- **Required action**: Tell how many lines of the entries below include the string "purple". Respond with the number alone.

____________

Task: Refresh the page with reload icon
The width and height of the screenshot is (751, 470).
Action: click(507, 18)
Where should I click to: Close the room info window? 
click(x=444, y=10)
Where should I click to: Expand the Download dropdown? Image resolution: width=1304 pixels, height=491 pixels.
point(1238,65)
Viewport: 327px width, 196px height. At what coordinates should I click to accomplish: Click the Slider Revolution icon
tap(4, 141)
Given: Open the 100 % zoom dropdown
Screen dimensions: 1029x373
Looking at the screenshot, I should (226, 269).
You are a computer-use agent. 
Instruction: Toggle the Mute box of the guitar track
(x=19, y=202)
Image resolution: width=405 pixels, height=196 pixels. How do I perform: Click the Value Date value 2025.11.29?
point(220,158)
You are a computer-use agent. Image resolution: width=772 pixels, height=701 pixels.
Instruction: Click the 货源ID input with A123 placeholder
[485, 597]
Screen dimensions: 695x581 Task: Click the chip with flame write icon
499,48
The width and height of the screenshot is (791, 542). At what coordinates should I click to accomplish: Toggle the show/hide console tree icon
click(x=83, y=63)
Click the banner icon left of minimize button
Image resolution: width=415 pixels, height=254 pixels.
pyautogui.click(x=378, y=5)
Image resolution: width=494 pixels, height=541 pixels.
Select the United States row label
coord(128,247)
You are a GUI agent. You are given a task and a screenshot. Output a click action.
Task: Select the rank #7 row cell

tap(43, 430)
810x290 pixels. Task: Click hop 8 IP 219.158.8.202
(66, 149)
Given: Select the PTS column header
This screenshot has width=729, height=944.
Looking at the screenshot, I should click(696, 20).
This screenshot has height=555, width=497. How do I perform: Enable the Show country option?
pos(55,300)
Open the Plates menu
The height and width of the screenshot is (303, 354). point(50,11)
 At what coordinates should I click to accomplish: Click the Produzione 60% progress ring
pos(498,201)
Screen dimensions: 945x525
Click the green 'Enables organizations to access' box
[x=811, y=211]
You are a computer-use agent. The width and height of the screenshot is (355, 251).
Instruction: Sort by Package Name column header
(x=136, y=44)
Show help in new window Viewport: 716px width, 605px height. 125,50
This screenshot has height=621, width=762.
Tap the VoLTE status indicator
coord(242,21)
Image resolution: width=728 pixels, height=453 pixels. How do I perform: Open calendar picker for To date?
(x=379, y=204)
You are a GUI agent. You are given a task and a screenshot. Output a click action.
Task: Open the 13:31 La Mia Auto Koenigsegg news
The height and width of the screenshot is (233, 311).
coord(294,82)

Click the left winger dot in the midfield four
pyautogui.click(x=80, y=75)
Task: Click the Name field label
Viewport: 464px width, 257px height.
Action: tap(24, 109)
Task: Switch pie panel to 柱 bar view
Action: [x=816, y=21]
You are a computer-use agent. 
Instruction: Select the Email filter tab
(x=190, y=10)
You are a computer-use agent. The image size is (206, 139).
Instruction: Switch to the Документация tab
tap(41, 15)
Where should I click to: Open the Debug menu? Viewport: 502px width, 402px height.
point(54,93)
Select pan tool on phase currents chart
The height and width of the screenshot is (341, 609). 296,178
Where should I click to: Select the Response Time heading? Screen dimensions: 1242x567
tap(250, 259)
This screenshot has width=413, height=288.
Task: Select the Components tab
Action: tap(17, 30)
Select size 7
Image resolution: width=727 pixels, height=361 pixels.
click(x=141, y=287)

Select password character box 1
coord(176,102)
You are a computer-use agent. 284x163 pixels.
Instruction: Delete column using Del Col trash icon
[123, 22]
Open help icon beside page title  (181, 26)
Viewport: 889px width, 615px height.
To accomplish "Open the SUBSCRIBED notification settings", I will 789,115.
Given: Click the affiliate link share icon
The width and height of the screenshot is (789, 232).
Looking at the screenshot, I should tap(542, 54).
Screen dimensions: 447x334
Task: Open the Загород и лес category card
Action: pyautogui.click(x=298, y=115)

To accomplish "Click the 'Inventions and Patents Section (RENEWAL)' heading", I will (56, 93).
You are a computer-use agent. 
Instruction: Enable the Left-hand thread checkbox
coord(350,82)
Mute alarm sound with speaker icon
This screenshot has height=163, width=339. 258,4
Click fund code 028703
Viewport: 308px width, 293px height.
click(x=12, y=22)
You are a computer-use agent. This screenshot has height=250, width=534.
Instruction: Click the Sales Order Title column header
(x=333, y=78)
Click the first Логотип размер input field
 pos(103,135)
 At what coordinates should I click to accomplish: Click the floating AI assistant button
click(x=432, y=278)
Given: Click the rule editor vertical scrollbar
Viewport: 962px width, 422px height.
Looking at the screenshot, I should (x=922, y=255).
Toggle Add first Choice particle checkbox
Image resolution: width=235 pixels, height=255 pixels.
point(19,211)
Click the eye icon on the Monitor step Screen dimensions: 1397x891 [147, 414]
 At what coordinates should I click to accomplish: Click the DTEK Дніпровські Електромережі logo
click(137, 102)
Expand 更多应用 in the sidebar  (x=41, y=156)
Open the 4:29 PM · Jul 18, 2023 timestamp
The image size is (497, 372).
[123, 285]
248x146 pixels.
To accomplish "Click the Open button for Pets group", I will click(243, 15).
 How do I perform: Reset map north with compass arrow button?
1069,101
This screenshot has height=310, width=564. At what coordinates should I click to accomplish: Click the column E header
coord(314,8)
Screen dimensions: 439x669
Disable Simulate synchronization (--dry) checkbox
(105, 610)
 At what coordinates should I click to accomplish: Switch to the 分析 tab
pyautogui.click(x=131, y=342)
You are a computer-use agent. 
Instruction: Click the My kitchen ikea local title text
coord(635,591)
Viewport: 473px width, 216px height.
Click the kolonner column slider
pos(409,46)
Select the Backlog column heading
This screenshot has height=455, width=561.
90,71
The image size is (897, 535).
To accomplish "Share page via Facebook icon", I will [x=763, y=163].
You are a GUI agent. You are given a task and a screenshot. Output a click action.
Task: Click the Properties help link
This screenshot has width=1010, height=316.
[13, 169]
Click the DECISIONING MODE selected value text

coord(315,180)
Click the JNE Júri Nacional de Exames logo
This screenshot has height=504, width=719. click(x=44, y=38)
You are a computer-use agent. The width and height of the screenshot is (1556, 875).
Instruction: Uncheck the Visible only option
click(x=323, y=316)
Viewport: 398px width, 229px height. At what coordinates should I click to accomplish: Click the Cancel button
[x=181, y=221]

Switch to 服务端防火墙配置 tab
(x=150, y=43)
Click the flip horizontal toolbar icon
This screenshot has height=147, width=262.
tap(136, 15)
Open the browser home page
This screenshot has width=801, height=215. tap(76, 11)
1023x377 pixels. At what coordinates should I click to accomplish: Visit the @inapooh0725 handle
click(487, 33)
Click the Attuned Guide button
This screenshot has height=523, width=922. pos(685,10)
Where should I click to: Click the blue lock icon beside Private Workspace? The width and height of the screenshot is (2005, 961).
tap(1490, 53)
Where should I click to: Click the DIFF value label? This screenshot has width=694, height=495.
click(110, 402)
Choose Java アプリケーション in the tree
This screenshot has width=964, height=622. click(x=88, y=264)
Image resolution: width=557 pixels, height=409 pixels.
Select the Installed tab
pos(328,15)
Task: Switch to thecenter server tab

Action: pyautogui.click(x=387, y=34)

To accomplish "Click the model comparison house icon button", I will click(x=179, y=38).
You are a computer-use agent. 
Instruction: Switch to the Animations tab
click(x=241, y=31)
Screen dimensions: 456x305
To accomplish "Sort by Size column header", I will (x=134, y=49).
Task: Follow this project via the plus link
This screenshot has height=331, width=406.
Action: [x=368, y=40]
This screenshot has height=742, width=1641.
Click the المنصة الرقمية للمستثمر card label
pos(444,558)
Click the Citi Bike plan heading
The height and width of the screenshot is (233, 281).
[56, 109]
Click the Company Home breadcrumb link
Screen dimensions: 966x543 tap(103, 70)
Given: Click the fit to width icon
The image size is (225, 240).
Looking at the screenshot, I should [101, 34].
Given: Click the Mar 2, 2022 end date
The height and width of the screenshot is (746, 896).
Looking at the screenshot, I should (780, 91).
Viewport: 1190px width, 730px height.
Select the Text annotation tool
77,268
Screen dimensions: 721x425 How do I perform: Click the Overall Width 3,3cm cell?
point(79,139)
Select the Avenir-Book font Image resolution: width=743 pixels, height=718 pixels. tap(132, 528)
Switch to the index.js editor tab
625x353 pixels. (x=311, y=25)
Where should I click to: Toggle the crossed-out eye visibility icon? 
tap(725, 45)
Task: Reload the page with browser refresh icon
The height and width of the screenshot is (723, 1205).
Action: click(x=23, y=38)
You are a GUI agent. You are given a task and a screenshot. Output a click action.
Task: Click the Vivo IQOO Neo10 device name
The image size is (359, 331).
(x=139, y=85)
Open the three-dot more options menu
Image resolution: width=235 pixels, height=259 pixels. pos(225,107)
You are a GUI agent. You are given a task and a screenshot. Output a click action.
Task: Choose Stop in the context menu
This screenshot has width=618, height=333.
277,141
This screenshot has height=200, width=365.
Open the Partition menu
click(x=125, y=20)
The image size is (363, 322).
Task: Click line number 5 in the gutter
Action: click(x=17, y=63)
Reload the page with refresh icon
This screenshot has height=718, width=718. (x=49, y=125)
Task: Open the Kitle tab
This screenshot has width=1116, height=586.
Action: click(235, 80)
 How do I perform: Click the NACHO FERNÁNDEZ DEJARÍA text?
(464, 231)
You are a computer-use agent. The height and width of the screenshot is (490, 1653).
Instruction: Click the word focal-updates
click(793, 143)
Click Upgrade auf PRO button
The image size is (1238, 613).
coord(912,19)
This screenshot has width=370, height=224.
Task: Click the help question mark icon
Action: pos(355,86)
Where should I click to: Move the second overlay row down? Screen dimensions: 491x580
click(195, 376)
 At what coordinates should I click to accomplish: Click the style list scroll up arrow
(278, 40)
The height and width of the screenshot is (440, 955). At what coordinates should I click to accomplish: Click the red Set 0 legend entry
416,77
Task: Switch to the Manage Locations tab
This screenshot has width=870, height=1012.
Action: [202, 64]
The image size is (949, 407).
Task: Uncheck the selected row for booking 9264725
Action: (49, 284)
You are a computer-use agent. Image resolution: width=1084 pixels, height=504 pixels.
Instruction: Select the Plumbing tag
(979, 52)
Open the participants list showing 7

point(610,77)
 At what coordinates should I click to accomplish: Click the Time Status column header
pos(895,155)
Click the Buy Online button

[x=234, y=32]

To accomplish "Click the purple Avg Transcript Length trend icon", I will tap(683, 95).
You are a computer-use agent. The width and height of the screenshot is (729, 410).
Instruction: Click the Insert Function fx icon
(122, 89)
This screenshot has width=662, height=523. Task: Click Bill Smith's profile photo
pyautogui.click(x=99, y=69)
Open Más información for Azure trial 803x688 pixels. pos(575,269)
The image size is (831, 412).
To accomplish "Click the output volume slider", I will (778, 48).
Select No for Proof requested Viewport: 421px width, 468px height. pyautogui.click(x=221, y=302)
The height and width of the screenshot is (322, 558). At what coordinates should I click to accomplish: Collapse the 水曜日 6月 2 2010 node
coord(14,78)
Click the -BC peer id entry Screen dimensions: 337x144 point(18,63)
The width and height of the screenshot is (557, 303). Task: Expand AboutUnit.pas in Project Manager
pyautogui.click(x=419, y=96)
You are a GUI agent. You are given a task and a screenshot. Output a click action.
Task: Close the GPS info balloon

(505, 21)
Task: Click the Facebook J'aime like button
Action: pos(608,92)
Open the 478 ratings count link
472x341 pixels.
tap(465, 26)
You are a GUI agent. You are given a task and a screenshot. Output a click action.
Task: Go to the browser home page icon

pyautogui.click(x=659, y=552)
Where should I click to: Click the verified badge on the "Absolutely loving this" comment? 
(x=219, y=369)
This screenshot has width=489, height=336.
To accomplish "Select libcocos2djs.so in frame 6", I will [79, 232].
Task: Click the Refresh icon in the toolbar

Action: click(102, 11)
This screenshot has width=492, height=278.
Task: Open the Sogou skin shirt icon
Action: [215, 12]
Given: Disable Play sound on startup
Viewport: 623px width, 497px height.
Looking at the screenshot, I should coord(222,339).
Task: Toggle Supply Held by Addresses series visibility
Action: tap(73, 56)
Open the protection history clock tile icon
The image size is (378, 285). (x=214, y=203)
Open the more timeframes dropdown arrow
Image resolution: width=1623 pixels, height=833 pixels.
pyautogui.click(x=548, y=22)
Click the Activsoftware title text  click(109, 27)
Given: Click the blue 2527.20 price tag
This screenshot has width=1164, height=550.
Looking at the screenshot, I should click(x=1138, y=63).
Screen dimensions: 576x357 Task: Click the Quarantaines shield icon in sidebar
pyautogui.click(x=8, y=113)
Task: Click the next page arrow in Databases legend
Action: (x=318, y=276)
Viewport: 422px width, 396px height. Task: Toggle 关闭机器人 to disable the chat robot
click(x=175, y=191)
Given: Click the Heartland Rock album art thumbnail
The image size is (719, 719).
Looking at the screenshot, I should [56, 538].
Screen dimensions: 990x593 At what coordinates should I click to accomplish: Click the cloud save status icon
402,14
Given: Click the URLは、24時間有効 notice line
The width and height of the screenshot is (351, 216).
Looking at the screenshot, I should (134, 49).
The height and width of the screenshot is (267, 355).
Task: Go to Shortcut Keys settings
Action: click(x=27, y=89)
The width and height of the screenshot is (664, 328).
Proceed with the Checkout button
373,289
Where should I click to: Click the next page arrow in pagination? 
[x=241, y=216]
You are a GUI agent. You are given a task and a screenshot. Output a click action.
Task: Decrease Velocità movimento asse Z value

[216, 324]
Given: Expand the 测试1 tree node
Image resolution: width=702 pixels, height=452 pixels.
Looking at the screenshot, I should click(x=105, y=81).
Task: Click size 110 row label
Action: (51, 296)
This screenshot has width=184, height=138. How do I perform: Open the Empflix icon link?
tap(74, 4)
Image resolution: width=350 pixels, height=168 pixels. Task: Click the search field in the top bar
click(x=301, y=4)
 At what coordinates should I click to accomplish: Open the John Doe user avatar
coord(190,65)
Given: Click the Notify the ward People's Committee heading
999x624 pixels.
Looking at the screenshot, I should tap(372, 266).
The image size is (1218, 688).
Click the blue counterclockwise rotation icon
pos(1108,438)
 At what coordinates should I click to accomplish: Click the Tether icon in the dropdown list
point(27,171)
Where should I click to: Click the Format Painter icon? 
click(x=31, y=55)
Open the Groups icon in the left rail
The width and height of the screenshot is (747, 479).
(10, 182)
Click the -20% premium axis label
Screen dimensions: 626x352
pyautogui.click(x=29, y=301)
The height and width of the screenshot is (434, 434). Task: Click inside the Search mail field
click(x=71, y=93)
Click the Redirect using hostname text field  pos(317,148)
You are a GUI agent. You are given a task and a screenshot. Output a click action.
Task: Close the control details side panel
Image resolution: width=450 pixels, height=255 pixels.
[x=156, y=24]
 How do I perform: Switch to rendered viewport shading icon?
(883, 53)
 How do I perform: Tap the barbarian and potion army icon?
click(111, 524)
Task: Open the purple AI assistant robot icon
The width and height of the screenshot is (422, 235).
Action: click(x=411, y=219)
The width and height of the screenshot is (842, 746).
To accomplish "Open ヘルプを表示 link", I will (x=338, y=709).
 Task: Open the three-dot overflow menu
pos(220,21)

____________

- **Problem solution**: 2